Generally, a party is only excused from performing its obligations that are made impossible due to the triggering event. Some clauses are reciprocal and excuse both parties from performing their obligations, while others are drafted to only excuse performance by the supplier of goods and/or services.
If the obligations are not impeded by the force majeure event, performance of those obligations generally must continue, irrespective of the force majeure event, subject of course to the specific wording of the clause. Economic hardship is often specifically excluded as an event of force majeure.
Are there other alternatives to a force majeure clause?
Often, many contracts will include the right for the buyer of the goods and/or services a general right to suspend a contract at its option or in specific circumstances.
However, these contracts will typically require the buyer of the goods and/or services to pay additional compensation resulting from the suspension.
What if I do not have a force majeure clause in my contract?
When there is no force majeure clause, the legal doctrine of frustration of contracts may apply.
What is required for a contract to be “frustrated”?
The doctrine of frustrated contracts is similar to the force majeure, except it applies either as a result of the common law (past legal decisions) and certain legislation, for example, in Saskatchewan, the Frustrated Contracts Act.
For a contract to be “frustrated”, the performance of the contract must be “a thing radically different from that which was undertaken by the contract”. Whether frustration applies is highly fact specific and needs to be analyzed for each case.
What are the consequences of a “frustrated contract”?
A frustrated contract will generally result in the contract becoming unenforceable. Most often, this will have the effect of terminating the contract. Whether a contract is frustrated and the consequences are highly fact-specific.
Can I force the contractor to show up and perform their contractual obligations?
No. There is generally no ability to force a contractor to perform the contract, other than the general ability to sue for damages. A force majeure clause deals with the financial and contractual consequences that may arise if a contractor fails to appear. A force majeure clause will address the fallout of a failure to perform contractual obligations, it will not force the performance of them.
Is mitigation required, and what is the scope of mitigation?
Often a force majeure clause will contain an express obligation for the non-performing party to overcome and work around the force majeure to the extent possible. This could include continuing to perform other obligations not affected by the force majeure.
Can other responsibilities supervene contract obligations?
In the current environment, other supervening responsibilities, such as compliance with emergency orders or obligations as an employer to keep employees safe, may override contractual considerations. As noted above, these types of orders may well be caught by other express events in the force majeure clause itself, such as “governmental action”.
Force majeure clauses require analysis to determine if and how they apply in a specific situation. If you are facing a potential disruption to your business as a result of COVID-19 and have any questions about how a force majeure clause might apply or if one of your contracts may be frustrated, please contact us. In times like these, it is crucial for parties to contracts to approach issues with a practical and proactive lens wherever possible. We prepared to assist you in finding a practical and business oriented solution to your challenges.

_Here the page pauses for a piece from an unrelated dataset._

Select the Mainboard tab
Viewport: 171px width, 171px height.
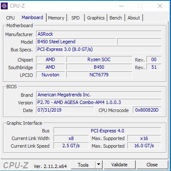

Note: This article is of a general nature only and is not exhaustive of all possible legal rights or remedies. In addition, laws may change over time and should be interpreted only in the context of particular circumstances such that these materials are not intended to be relied upon or taken as legal advice or opinion. Readers should consult a legal professional for specific advice in any particular situation.
 Atlantic Paper Stock Ltd. v St. Anne-Nackawic Pulp & Paper Co., 1 S.C.R. 580 at para 4.